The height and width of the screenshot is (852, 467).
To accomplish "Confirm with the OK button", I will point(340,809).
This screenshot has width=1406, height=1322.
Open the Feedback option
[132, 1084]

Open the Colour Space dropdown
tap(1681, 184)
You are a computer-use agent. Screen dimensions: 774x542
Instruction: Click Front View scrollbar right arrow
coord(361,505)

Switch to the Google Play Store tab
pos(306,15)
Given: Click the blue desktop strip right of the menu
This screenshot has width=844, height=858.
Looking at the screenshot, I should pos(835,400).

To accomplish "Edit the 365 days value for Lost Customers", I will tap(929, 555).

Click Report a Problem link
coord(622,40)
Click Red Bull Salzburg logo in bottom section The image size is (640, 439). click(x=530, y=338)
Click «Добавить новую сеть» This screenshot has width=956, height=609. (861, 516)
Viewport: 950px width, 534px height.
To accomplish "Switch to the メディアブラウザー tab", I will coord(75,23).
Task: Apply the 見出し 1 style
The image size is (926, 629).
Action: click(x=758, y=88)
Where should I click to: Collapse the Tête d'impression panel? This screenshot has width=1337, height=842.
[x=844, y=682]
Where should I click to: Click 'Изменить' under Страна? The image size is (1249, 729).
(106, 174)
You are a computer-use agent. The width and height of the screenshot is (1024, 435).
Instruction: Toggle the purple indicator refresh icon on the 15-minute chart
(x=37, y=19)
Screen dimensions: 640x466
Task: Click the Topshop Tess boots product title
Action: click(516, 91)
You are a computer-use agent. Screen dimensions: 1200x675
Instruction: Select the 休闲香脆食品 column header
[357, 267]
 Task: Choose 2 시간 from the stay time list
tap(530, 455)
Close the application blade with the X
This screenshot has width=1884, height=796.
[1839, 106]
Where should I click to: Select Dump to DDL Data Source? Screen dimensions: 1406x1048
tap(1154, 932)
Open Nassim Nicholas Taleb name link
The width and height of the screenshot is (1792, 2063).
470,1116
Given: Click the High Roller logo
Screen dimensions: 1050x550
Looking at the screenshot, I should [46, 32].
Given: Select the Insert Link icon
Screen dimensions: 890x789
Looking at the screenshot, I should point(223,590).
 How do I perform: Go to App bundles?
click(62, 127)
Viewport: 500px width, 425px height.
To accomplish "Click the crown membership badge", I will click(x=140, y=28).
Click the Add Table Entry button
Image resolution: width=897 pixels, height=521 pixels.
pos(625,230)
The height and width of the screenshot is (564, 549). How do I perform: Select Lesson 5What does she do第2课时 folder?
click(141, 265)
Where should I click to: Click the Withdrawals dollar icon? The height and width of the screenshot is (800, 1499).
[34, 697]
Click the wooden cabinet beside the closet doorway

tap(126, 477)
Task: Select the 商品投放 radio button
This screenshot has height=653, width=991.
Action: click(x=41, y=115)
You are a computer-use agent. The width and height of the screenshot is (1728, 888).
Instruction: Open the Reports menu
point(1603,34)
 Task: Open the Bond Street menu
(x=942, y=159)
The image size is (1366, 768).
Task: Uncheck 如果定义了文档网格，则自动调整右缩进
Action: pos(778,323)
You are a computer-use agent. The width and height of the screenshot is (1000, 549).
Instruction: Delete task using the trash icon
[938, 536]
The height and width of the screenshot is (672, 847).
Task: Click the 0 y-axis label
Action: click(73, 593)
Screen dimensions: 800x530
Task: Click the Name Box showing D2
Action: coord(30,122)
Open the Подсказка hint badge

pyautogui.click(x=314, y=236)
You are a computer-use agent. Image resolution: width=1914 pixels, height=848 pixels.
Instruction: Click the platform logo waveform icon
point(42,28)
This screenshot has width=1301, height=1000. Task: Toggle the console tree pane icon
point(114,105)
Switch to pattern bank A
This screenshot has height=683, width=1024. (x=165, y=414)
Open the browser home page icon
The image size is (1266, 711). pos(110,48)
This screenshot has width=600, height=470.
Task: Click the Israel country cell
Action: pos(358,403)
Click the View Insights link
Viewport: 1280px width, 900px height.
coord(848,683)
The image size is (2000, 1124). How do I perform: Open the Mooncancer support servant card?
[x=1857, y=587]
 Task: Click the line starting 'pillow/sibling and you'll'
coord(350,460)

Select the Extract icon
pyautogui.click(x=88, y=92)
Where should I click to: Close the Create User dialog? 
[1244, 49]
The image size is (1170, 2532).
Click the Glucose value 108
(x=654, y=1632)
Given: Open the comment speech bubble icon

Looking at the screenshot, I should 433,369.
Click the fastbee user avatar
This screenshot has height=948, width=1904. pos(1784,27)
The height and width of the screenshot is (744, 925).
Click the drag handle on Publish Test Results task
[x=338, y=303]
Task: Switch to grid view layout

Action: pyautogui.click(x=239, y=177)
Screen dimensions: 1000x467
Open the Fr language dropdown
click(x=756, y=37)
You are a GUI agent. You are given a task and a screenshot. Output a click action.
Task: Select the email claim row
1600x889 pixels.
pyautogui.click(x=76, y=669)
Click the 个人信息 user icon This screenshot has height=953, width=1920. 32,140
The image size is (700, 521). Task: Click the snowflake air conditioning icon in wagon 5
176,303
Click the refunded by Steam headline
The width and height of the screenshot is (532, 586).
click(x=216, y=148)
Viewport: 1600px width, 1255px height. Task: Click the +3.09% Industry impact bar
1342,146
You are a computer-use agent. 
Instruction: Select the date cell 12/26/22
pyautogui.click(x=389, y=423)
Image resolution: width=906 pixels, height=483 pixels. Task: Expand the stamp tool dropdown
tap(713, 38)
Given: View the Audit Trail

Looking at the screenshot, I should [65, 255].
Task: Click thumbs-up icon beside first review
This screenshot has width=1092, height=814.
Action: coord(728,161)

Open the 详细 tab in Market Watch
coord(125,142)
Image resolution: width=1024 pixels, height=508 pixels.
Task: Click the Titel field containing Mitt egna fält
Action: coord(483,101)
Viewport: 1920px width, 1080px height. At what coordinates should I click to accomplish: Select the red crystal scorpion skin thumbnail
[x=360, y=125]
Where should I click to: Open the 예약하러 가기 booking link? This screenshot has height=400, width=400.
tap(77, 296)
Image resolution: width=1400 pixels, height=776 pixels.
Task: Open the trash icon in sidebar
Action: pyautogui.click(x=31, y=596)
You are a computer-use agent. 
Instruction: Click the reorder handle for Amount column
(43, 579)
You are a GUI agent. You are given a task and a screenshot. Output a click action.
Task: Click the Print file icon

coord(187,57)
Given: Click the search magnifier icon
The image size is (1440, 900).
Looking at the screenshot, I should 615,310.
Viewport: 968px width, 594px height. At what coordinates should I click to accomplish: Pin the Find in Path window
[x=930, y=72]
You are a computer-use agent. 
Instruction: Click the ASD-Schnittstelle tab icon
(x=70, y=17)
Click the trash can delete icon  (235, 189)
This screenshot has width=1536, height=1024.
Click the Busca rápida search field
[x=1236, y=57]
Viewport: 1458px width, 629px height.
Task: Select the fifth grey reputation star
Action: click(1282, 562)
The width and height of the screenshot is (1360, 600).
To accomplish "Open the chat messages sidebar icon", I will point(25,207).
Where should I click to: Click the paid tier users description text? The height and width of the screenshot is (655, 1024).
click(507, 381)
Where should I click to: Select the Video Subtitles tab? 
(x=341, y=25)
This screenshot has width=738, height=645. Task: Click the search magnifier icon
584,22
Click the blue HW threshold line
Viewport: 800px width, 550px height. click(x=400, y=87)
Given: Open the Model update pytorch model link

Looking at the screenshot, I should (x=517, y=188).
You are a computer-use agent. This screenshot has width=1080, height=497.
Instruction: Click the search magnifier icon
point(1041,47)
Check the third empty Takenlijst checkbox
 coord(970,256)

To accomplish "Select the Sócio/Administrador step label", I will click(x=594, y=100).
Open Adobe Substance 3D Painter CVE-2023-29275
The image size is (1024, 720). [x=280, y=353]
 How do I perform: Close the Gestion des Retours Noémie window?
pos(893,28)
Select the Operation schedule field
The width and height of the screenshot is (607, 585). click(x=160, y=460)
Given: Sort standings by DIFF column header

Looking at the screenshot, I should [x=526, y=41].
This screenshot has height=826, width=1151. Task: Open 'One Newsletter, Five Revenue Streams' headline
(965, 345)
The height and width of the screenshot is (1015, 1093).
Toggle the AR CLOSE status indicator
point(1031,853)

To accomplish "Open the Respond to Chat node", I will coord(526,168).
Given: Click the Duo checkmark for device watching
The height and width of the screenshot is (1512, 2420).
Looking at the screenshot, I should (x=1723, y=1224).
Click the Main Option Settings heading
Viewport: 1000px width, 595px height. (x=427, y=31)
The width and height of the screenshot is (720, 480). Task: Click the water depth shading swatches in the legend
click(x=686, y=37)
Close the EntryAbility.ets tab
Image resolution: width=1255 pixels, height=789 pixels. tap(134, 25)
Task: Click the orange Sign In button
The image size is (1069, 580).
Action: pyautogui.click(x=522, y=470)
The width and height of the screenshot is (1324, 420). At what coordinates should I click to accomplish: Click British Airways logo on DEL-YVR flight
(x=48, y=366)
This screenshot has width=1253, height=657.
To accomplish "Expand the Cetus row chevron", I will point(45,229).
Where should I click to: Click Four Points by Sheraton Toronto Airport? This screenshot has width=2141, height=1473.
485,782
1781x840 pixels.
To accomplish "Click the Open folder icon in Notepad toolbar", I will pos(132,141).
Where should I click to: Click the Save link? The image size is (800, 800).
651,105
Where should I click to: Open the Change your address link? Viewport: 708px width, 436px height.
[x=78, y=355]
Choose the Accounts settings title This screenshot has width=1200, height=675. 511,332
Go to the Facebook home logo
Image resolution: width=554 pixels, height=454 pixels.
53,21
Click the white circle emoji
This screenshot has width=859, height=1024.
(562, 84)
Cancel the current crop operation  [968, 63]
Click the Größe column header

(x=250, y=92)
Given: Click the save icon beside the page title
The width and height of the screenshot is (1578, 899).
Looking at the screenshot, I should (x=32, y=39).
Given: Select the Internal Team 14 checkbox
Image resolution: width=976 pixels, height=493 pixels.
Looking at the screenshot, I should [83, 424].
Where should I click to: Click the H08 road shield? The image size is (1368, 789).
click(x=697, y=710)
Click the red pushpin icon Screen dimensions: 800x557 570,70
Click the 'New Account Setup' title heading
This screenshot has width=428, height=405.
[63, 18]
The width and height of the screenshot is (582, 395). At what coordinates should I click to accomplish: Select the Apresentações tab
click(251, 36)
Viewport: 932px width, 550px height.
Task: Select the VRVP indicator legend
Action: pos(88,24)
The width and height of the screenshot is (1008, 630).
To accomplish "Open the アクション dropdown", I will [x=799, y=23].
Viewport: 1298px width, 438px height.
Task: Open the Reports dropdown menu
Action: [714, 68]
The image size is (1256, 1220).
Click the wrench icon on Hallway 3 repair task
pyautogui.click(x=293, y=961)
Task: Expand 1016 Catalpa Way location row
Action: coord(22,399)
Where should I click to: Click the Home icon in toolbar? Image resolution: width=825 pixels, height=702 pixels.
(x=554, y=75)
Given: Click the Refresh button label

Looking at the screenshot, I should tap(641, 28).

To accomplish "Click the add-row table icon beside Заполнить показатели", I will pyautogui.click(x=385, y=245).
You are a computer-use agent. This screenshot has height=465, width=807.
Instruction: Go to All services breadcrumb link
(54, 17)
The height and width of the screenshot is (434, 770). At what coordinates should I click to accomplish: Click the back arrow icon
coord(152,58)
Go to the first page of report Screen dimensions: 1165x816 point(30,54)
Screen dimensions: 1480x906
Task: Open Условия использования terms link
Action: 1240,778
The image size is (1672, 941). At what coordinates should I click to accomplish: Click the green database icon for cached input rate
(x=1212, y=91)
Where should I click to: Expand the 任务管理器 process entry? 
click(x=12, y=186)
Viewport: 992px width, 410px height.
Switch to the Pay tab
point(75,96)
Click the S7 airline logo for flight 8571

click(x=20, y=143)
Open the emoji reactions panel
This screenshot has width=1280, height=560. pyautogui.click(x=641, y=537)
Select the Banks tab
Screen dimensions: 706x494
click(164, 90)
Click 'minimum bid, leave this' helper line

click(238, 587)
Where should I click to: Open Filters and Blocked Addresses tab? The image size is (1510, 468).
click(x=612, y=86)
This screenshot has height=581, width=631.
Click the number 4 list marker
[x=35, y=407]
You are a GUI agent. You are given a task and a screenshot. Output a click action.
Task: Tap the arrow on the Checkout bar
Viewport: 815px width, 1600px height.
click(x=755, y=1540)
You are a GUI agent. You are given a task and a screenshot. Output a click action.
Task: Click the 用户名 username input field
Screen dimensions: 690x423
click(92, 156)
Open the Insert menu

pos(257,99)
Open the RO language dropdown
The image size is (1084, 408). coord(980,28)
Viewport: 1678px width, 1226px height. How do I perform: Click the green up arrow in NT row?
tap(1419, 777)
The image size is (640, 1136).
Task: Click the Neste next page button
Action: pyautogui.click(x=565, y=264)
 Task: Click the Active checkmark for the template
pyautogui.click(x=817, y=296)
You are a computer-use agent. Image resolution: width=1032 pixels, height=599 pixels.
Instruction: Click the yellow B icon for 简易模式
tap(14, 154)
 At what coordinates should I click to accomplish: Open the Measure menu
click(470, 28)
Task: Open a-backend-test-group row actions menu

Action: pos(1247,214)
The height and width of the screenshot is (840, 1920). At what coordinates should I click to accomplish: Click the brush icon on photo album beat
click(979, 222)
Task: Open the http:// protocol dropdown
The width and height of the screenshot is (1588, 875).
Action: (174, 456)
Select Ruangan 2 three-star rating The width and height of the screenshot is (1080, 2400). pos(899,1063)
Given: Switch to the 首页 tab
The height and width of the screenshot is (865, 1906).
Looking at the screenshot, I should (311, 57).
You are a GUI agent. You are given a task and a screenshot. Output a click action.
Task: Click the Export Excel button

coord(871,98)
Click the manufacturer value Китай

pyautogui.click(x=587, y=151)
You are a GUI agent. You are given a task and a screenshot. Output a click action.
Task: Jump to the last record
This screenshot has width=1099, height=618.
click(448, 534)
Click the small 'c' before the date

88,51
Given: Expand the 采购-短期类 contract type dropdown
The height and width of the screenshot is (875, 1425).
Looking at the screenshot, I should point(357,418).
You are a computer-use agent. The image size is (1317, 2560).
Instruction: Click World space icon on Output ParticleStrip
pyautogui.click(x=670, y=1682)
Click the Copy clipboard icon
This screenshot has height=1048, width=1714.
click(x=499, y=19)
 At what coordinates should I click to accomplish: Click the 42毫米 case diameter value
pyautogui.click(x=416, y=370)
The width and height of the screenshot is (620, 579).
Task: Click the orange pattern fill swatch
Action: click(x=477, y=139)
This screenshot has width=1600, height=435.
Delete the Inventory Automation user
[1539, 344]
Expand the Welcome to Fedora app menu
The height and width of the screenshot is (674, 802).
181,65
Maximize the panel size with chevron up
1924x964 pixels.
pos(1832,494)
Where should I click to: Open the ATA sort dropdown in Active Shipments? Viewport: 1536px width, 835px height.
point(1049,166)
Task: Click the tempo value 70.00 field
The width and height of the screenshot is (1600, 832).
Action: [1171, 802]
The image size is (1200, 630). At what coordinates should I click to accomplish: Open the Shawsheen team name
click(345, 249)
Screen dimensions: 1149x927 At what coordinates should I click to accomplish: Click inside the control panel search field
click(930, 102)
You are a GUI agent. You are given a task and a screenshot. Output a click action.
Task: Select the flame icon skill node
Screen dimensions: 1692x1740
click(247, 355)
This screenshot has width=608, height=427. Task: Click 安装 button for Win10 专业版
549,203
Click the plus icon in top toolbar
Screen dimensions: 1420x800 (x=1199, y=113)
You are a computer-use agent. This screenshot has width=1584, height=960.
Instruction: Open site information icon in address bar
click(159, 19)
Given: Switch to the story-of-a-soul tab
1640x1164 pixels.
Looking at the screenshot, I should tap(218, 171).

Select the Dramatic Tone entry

## TASK DIRECTIONS
For this task, copy exactly the line with "Task: Click the tempo value 70.00 field" and the lines that come after it, stopping at the end of the material above.

## SOLUTION FOR THIS TASK
Task: Click the tempo value 70.00 field
The width and height of the screenshot is (1600, 832).
Action: [1171, 802]
The image size is (1200, 630). At what coordinates should I click to accomplish: Open the Shawsheen team name
click(345, 249)
Screen dimensions: 1149x927 At what coordinates should I click to accomplish: Click inside the control panel search field
click(930, 102)
You are a GUI agent. You are given a task and a screenshot. Output a click action.
Task: Select the flame icon skill node
Screen dimensions: 1692x1740
click(247, 355)
This screenshot has width=608, height=427. Task: Click 安装 button for Win10 专业版
549,203
Click the plus icon in top toolbar
Screen dimensions: 1420x800 (x=1199, y=113)
You are a computer-use agent. This screenshot has width=1584, height=960.
Instruction: Open site information icon in address bar
click(159, 19)
Given: Switch to the story-of-a-soul tab
1640x1164 pixels.
Looking at the screenshot, I should tap(218, 171).

Select the Dramatic Tone entry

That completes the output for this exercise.